──────── SOURCE RECORDS ────────
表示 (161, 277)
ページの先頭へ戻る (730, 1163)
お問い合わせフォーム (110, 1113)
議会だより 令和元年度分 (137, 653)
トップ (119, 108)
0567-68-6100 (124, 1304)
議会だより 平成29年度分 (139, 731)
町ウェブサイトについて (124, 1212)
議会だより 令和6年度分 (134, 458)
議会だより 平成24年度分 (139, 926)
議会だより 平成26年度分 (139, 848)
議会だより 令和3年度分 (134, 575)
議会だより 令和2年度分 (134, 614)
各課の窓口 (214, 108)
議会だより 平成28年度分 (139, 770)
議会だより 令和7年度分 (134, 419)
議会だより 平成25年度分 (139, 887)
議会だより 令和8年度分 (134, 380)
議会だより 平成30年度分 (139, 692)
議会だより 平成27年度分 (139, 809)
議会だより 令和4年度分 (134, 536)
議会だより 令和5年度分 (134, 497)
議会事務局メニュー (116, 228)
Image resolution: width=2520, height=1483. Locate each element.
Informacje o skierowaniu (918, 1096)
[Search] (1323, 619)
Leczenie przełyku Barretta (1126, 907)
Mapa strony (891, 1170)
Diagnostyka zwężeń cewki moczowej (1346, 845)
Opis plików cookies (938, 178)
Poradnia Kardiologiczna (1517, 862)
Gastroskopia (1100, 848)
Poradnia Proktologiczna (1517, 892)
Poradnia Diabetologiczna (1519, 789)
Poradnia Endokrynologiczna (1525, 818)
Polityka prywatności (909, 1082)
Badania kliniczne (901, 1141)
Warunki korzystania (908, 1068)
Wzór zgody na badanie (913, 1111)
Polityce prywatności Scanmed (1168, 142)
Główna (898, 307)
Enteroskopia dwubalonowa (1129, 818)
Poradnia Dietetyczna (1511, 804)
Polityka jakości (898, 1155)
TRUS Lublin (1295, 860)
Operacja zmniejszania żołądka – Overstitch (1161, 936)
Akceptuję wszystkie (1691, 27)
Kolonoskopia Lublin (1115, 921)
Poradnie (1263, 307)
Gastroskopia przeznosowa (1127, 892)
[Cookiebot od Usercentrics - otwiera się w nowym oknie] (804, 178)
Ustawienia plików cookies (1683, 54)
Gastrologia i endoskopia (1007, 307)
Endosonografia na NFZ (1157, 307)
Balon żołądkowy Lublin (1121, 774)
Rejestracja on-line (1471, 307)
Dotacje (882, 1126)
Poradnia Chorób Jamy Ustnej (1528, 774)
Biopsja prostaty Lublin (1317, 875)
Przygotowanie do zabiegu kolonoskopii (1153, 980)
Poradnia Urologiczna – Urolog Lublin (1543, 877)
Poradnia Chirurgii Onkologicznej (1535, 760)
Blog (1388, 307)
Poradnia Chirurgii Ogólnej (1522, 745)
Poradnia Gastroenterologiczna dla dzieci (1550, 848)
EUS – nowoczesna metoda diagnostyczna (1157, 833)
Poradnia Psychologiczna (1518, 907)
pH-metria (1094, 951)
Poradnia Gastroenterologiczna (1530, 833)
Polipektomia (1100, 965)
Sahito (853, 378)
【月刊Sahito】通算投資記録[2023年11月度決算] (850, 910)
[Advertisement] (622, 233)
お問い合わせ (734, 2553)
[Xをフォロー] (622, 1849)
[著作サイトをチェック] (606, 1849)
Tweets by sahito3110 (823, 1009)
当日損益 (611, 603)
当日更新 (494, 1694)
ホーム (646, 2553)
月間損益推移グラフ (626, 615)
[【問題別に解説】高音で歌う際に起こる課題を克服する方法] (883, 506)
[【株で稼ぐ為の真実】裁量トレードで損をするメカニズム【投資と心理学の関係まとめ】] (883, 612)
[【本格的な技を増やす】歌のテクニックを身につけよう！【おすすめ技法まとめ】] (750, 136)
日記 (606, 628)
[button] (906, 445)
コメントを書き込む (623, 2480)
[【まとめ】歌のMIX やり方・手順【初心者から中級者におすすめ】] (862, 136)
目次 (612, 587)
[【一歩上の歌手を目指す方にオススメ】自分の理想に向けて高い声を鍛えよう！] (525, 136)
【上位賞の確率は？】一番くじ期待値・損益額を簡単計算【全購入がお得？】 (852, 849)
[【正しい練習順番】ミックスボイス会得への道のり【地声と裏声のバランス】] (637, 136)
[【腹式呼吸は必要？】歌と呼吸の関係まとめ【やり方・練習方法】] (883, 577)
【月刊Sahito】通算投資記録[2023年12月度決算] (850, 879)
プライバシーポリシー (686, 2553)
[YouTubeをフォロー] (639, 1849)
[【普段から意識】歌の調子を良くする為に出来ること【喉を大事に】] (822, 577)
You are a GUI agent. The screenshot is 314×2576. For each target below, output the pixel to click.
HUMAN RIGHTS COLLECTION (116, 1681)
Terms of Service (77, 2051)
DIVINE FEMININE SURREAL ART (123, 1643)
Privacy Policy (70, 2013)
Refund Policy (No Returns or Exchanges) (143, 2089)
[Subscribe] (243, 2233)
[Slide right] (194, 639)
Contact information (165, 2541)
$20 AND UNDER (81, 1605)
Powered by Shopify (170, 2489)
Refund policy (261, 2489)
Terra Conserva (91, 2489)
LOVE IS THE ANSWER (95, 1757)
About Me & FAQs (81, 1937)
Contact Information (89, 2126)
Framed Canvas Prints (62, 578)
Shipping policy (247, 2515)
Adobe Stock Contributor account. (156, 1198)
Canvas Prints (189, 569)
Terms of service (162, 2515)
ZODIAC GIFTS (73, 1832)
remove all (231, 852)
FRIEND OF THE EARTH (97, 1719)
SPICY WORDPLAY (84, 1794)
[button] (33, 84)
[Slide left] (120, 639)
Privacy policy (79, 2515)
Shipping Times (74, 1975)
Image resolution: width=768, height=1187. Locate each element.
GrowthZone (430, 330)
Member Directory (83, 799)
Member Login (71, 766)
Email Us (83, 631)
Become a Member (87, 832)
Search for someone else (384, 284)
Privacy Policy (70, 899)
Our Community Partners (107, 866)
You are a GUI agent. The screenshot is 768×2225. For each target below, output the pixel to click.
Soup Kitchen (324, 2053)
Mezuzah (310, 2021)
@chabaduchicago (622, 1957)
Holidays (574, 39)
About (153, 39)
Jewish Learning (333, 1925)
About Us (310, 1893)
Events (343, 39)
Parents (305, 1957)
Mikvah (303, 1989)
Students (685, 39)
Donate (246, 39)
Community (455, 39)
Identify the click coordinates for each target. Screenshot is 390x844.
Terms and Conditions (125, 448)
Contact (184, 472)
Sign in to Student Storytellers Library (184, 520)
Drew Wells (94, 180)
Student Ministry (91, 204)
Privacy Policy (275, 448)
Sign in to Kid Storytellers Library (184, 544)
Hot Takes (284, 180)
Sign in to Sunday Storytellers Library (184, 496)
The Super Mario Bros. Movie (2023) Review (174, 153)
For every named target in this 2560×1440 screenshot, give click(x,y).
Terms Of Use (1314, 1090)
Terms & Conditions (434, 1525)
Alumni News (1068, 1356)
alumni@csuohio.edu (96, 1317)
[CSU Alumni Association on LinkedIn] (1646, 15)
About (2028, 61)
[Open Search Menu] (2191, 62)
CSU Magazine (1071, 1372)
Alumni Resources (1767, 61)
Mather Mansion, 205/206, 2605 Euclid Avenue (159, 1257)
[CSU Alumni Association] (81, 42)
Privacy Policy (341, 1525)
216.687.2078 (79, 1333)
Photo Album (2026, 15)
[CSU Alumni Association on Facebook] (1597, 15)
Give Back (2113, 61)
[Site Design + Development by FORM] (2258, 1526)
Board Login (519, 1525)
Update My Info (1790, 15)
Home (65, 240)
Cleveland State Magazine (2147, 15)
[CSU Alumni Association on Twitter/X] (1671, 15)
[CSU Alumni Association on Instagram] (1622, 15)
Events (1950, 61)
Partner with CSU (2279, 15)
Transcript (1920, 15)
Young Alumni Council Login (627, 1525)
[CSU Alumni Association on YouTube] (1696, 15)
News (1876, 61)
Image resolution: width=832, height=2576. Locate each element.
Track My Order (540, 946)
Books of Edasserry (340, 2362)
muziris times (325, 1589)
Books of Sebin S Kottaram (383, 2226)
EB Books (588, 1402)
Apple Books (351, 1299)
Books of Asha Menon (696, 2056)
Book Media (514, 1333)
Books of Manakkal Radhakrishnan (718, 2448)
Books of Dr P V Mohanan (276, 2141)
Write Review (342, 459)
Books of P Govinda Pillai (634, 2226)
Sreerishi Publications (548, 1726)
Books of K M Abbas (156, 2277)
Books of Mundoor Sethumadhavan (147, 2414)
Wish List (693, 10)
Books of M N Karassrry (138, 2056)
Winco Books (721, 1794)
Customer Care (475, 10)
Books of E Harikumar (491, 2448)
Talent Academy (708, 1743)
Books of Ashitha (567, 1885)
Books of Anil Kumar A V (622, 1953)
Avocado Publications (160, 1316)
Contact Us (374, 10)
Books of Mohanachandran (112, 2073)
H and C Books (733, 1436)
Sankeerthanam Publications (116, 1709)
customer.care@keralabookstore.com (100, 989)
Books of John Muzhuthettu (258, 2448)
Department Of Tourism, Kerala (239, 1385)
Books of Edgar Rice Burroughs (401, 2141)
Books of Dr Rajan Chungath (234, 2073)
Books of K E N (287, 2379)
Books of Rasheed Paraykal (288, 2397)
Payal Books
────────
Only one stretch of the entries above is wanted: the lines from the one containing "Gastrologia i endoskopia (1007, 307)" through the one containing "Poradnia Gastroenterologiczna dla". Please reproduce it exactly.

Gastrologia i endoskopia (1007, 307)
Endosonografia na NFZ (1157, 307)
Balon żołądkowy Lublin (1121, 774)
Rejestracja on-line (1471, 307)
Dotacje (882, 1126)
Poradnia Chorób Jamy Ustnej (1528, 774)
Biopsja prostaty Lublin (1317, 875)
Przygotowanie do zabiegu kolonoskopii (1153, 980)
Poradnia Urologiczna – Urolog Lublin (1543, 877)
Poradnia Chirurgii Onkologicznej (1535, 760)
Blog (1388, 307)
Poradnia Chirurgii Ogólnej (1522, 745)
Poradnia Gastroenterologiczna dla dzieci (1550, 848)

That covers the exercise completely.